U have some points, yes…
But keep in mind the lever arm from the hip is longer in a front squat because of the position of the bar right across the shoulders. Hence the the actual force requirements are inherently higher in the front squat(to produce the same amount of torque) compared to those in the back squat..
I think that is true only if you place the bar low on the traps (which you should) and even then the difference is probably small, maybe a few percent. Additionally, the increase in torque applied through this lever is being carried by the lower back, not the glutes and hips. If you are holding 315lbs., you can hold on your traps, your chest, or you can hold it on your head if you want, but your lower body will still be pushing 315lbs. plus your body weight, nothing more. Why make the lift more difficult if it doesn't directly impact the body parts your focusing on, in this case the glutes, hams and quads?

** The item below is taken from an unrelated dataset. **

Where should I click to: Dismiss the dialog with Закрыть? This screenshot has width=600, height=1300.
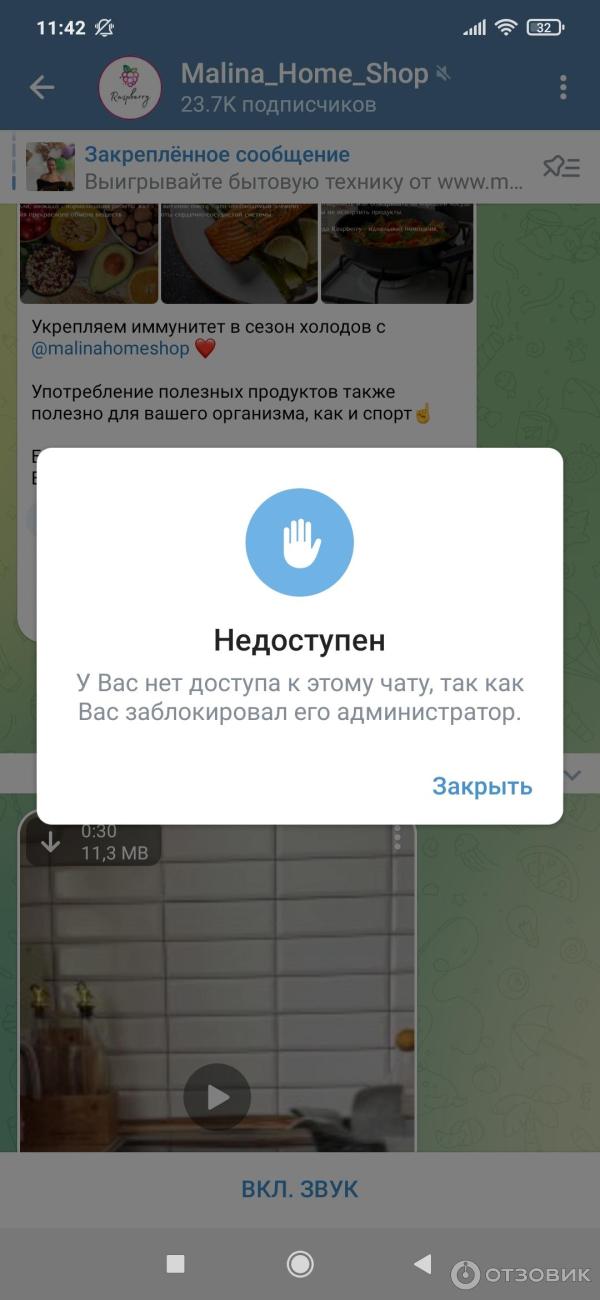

But all theory aside, the general consensus of just about everyone who powerlifts, including powerlifters, college football programs, etc., is that the back squat is vastly superior to the front squat in developing absolute or limit strength, so why use an inferior exercise, unless it is to hit your quads a little harder, or just change things up? Now, if you're truly going to get into an all around Oly program, and do not only the core lifts, but all the supplementary lifts that Oly lifters do, that's fine. But that takes up a lot of time, and months or years to master.
IMHO, if you're just doing a few core exercises and looking to develop limit strength that can be translated to functional strength, its tough to beat the 1-2 combo of box squats and powercleans. Of course the main criteria for any program is. "Will it motivate you to get your behind in the gym 2-4 times a week consistently, and train hard?"